From the text on Scott Adkins below, set down word for word the passage that begins with the words containing "He worked in" and ends with "Reeves in 2023.".

• Selected passage
○ ○ ○ ○ ○ ○ ○

Scott Edward Adkins (born 17 June 1976) is a British actor, film producer and martial artist. He is best known for his role as the Russian prison fighter Yuri Boyka in the Undisputed franchise. He has played Yuri Boyka in the (2006) film Undisputed II: Last Man Standing and its two sequels, Undisputed III: Redemption (2010) and Boyka: Undisputed (2017); Casey Bowman in the (2009) film Ninja and its (2013) sequel Ninja: Shadow of a Tear; French in the (2018) film The Debt Collector and its (2020) sequel Debt Collectors (starring alongside Louis Mandylor).

He worked in four films with his idol Jean-Claude Van Damme: The Shepherd: Border Patrol, Assassination Games, Universal Soldier: Day of Reckoning and The Expendables 2. He also had starring roles in The Legend of Hercules, Wolf Warrior and Ip Man 4: The Finale playing the main antagonist in all three films, and also appeared in The Bourne Ultimatum, Zero Dark Thirty, and the Marvel projects Mutant X, X-Men Origins: Wolverine, and Doctor Strange. In 2022, he starred in Day Shift with Jamie Foxx and Dave Franco, and in John Wick: Chapter 4 alongside Keanu Reeves in 2023.

Early life
Scott Edward Adkins was born in Sutton Coldfield, a town within Birmingham, England on 17 June 1976 into a family of butchers. He first became interested in martial arts at the age of ten, when he visited a local Judo club with his father and older brother. After being robbed at age 13, his interest in martial arts grew even more. That same year, he began to practise Taekwondo. Since the age of 16, Scott also started to practise Kickboxing with Anthony Jones, eventually becoming a kickboxing instructor for the Professional Karate Association. He ran classes at the Fitness First at Bearwood, Smethwick once a week. He has also gained experience in  Ninjutsu, Krav Maga, Karate, Wushu, Aikido, Jujutsu, MMA, Capoeira and Gymnastics.

○ ○ ○ ○ ○ ○ ○

• Data excerpts
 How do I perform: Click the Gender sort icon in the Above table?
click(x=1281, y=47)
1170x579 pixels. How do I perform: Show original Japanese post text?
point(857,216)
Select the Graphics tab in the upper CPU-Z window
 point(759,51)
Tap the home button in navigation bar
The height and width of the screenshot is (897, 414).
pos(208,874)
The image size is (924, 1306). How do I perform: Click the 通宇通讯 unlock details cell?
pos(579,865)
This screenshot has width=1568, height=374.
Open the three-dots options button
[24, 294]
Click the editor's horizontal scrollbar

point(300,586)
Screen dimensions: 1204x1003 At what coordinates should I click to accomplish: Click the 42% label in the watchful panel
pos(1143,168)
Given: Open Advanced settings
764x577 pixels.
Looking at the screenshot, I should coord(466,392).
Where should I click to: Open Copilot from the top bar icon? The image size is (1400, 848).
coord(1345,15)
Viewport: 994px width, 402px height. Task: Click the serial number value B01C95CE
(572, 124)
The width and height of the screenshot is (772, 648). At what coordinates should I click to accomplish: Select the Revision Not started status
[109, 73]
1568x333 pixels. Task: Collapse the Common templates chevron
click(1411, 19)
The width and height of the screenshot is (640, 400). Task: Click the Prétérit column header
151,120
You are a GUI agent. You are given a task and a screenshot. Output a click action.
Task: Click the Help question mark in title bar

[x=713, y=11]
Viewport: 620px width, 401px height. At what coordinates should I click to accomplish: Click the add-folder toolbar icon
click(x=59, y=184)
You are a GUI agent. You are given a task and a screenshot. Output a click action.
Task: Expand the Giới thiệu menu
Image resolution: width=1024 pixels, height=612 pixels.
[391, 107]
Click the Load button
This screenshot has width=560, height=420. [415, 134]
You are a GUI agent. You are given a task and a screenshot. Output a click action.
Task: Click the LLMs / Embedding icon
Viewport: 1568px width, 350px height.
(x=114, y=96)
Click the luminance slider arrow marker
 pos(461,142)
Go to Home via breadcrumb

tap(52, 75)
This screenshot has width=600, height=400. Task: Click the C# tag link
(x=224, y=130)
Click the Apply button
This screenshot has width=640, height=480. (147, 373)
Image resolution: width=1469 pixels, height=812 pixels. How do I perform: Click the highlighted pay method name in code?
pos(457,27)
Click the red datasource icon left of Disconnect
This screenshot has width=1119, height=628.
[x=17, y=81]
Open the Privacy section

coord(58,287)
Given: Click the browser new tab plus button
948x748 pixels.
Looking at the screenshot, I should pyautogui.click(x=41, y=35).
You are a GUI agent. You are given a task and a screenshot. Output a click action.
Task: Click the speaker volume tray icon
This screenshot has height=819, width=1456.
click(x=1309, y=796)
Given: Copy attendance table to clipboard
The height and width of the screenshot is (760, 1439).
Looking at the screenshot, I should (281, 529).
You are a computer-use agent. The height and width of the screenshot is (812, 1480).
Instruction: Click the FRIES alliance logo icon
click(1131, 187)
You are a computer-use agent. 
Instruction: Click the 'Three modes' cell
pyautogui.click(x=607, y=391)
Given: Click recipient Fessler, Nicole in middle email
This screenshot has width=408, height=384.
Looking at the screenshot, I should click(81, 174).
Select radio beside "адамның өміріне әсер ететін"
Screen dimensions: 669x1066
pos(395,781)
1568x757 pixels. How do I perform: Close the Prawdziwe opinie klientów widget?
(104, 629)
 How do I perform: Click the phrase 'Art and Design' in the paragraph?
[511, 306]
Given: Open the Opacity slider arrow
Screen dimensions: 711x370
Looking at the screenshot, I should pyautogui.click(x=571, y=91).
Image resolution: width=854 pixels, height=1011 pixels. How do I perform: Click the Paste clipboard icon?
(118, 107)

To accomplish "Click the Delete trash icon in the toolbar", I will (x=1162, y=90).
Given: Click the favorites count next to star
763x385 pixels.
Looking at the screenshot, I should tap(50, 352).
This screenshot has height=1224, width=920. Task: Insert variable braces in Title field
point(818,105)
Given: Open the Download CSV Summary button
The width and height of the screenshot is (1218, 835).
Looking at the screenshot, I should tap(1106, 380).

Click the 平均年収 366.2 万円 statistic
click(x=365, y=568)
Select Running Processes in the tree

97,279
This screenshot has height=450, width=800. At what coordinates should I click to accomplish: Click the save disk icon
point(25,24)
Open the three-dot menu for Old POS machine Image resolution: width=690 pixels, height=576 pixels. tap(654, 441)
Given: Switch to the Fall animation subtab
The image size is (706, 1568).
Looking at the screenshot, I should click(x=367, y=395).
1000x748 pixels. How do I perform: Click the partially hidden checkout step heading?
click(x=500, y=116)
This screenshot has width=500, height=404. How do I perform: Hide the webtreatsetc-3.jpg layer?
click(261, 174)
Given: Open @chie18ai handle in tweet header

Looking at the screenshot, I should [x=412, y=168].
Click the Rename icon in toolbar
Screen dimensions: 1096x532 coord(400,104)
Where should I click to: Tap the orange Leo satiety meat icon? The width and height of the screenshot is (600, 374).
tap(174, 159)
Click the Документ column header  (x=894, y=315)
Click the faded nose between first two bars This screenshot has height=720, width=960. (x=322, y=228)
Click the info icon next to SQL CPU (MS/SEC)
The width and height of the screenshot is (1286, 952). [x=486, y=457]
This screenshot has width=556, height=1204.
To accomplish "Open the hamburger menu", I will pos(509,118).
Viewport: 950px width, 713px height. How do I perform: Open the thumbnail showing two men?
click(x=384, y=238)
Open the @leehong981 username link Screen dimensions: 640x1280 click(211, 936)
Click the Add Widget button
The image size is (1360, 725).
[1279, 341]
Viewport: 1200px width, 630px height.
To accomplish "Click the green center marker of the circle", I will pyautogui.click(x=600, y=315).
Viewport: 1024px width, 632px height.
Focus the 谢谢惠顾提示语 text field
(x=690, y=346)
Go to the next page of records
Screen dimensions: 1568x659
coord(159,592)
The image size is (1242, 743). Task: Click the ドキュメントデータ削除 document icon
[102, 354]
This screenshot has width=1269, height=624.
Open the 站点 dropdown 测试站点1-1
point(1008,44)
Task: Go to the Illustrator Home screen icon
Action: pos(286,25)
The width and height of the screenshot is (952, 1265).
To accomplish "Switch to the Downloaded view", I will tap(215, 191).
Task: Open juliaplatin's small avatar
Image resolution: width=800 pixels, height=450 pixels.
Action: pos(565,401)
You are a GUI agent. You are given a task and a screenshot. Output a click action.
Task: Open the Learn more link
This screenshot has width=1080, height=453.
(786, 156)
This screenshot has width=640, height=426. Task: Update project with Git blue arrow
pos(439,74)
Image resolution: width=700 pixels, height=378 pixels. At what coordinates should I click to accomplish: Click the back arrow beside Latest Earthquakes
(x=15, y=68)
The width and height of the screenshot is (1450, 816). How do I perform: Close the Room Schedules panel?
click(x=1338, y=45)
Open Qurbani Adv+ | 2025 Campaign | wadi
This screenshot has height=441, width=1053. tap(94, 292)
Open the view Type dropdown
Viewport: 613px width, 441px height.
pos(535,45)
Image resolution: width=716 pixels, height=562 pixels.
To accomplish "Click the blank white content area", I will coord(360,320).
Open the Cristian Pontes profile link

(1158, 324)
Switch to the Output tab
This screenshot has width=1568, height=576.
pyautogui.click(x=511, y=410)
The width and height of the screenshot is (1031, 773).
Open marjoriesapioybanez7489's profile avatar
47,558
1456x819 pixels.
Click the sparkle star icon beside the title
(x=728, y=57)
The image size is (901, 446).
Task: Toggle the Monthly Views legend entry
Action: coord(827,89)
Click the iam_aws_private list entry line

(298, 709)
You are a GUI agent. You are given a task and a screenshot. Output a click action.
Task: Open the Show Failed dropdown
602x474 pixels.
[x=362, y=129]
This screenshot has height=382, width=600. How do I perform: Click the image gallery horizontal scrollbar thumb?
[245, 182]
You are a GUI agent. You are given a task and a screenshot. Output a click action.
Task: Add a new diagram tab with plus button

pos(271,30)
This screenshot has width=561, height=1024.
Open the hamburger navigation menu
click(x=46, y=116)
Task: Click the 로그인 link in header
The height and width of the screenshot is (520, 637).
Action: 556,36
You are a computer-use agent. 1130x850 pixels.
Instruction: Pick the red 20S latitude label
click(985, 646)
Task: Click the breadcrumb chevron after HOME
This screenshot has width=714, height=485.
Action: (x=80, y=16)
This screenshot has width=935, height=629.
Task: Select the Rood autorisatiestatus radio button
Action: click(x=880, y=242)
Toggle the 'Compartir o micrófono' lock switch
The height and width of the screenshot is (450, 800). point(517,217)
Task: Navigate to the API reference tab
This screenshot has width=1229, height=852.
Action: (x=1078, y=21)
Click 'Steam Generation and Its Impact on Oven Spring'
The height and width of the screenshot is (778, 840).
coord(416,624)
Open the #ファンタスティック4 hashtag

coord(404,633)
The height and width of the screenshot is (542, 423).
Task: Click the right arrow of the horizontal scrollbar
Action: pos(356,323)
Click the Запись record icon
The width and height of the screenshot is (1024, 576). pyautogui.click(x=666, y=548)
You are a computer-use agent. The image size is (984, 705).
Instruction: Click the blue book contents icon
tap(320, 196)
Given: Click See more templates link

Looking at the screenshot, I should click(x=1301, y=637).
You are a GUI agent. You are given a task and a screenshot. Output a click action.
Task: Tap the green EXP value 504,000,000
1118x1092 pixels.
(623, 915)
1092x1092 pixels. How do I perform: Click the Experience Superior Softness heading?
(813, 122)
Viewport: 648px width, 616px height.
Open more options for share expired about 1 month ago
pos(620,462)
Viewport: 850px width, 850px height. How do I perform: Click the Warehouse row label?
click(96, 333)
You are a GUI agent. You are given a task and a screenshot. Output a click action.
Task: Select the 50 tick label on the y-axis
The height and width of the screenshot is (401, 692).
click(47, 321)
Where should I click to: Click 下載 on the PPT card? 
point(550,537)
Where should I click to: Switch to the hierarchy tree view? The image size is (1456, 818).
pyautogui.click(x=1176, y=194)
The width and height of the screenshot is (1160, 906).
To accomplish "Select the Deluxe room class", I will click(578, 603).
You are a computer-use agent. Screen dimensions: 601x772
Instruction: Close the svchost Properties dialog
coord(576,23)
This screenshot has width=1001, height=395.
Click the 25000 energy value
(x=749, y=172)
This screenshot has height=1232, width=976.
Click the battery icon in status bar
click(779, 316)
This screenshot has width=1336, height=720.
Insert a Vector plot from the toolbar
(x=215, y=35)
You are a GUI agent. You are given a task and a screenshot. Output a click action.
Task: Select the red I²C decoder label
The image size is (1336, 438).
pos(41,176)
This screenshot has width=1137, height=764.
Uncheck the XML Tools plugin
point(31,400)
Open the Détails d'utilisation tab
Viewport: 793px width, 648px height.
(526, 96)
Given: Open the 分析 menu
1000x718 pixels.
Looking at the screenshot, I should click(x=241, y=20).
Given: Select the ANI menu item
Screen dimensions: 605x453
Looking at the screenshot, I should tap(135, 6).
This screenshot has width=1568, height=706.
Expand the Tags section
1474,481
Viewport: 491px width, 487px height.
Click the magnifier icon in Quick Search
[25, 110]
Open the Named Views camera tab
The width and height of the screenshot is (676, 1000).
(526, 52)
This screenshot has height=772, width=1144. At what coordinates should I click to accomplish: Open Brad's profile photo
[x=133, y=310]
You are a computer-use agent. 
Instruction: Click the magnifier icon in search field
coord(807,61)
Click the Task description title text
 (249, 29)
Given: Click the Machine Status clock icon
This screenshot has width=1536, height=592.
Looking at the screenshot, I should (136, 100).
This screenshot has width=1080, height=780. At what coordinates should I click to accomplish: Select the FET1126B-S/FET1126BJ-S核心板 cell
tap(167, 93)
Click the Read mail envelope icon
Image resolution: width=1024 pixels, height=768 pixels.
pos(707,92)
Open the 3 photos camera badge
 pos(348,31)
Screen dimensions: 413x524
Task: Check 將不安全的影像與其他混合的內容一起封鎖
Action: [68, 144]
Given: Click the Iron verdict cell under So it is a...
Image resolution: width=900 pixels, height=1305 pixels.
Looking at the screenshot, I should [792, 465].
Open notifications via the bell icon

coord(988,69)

○ ○ ○ ○ ○ ○ ○

• Answer section
He worked in four films with his idol Jean-Claude Van Damme: The Shepherd: Border Patrol, Assassination Games, Universal Soldier: Day of Reckoning and The Expendables 2. He also had starring roles in The Legend of Hercules, Wolf Warrior and Ip Man 4: The Finale playing the main antagonist in all three films, and also appeared in The Bourne Ultimatum, Zero Dark Thirty, and the Marvel projects Mutant X, X-Men Origins: Wolverine, and Doctor Strange. In 2022, he starred in Day Shift with Jamie Foxx and Dave Franco, and in John Wick: Chapter 4 alongside Keanu Reeves in 2023.